BEGIN

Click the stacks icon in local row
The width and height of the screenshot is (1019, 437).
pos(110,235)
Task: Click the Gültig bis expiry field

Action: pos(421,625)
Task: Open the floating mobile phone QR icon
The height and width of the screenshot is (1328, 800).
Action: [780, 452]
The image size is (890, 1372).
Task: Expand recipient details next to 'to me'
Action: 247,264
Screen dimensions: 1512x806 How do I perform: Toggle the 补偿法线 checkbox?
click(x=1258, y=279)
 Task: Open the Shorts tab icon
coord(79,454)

END

Problem to work on
Your answer should be the full set of records, printed exactly.

The completed task
Click the stacks icon in local row
The width and height of the screenshot is (1019, 437).
pos(110,235)
Task: Click the Gültig bis expiry field

Action: pos(421,625)
Task: Open the floating mobile phone QR icon
The height and width of the screenshot is (1328, 800).
Action: [780, 452]
The image size is (890, 1372).
Task: Expand recipient details next to 'to me'
Action: 247,264
Screen dimensions: 1512x806 How do I perform: Toggle the 补偿法线 checkbox?
click(x=1258, y=279)
 Task: Open the Shorts tab icon
coord(79,454)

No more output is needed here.